Alıştırma Hedefi: Aşağıdaki satırların tümünü, "Image resolution" yerine "Screen resolution" koyarak yeniden yazın. Başka hiçbir şeyi değiştirmeyin.

Gösterilen Satırlar:
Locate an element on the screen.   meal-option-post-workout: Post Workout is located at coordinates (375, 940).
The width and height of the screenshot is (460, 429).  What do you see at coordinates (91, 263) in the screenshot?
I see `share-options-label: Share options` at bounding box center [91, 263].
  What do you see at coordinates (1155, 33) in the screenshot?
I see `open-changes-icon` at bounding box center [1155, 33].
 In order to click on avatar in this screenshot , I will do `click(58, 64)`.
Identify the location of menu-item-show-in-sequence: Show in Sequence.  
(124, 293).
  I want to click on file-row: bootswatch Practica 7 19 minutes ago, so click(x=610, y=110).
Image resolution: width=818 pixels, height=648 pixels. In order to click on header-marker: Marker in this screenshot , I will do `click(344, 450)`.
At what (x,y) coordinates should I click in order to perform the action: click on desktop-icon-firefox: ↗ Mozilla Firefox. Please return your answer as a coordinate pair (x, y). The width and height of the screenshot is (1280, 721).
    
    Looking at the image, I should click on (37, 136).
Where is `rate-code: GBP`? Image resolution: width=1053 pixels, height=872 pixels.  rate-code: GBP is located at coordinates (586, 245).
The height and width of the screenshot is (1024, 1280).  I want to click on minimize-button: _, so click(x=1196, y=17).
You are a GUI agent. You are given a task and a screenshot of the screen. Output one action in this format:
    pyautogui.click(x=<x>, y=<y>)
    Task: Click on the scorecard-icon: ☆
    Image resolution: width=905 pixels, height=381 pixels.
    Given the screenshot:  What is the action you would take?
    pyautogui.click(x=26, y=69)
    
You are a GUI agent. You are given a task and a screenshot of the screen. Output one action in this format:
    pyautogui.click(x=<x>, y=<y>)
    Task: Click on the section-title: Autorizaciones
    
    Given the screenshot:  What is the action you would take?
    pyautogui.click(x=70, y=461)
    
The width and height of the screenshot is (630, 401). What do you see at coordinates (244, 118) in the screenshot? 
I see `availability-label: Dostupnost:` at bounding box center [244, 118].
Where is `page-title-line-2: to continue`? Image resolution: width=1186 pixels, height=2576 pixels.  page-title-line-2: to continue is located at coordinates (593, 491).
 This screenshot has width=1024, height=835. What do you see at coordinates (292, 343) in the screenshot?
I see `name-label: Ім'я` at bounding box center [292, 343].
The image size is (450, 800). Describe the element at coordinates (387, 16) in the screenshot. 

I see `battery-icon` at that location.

Alıştırma Yanıtı:
Locate an element on the screen.   meal-option-post-workout: Post Workout is located at coordinates (375, 940).
The width and height of the screenshot is (460, 429).  What do you see at coordinates (91, 263) in the screenshot?
I see `share-options-label: Share options` at bounding box center [91, 263].
  What do you see at coordinates (1155, 33) in the screenshot?
I see `open-changes-icon` at bounding box center [1155, 33].
 In order to click on avatar in this screenshot , I will do `click(58, 64)`.
Identify the location of menu-item-show-in-sequence: Show in Sequence.  
(124, 293).
  I want to click on file-row: bootswatch Practica 7 19 minutes ago, so click(x=610, y=110).
Screen resolution: width=818 pixels, height=648 pixels. In order to click on header-marker: Marker in this screenshot , I will do `click(344, 450)`.
At what (x,y) coordinates should I click in order to perform the action: click on desktop-icon-firefox: ↗ Mozilla Firefox. Please return your answer as a coordinate pair (x, y). The width and height of the screenshot is (1280, 721).
    
    Looking at the image, I should click on (37, 136).
Where is `rate-code: GBP`? Screen resolution: width=1053 pixels, height=872 pixels.  rate-code: GBP is located at coordinates (586, 245).
The height and width of the screenshot is (1024, 1280).  I want to click on minimize-button: _, so click(x=1196, y=17).
You are a GUI agent. You are given a task and a screenshot of the screen. Output one action in this format:
    pyautogui.click(x=<x>, y=<y>)
    Task: Click on the scorecard-icon: ☆
    Screen resolution: width=905 pixels, height=381 pixels.
    Given the screenshot:  What is the action you would take?
    pyautogui.click(x=26, y=69)
    
You are a GUI agent. You are given a task and a screenshot of the screen. Output one action in this format:
    pyautogui.click(x=<x>, y=<y>)
    Task: Click on the section-title: Autorizaciones
    
    Given the screenshot:  What is the action you would take?
    pyautogui.click(x=70, y=461)
    
The width and height of the screenshot is (630, 401). What do you see at coordinates (244, 118) in the screenshot? 
I see `availability-label: Dostupnost:` at bounding box center [244, 118].
Where is `page-title-line-2: to continue`? Screen resolution: width=1186 pixels, height=2576 pixels.  page-title-line-2: to continue is located at coordinates (593, 491).
 This screenshot has width=1024, height=835. What do you see at coordinates (292, 343) in the screenshot?
I see `name-label: Ім'я` at bounding box center [292, 343].
The image size is (450, 800). Describe the element at coordinates (387, 16) in the screenshot. 

I see `battery-icon` at that location.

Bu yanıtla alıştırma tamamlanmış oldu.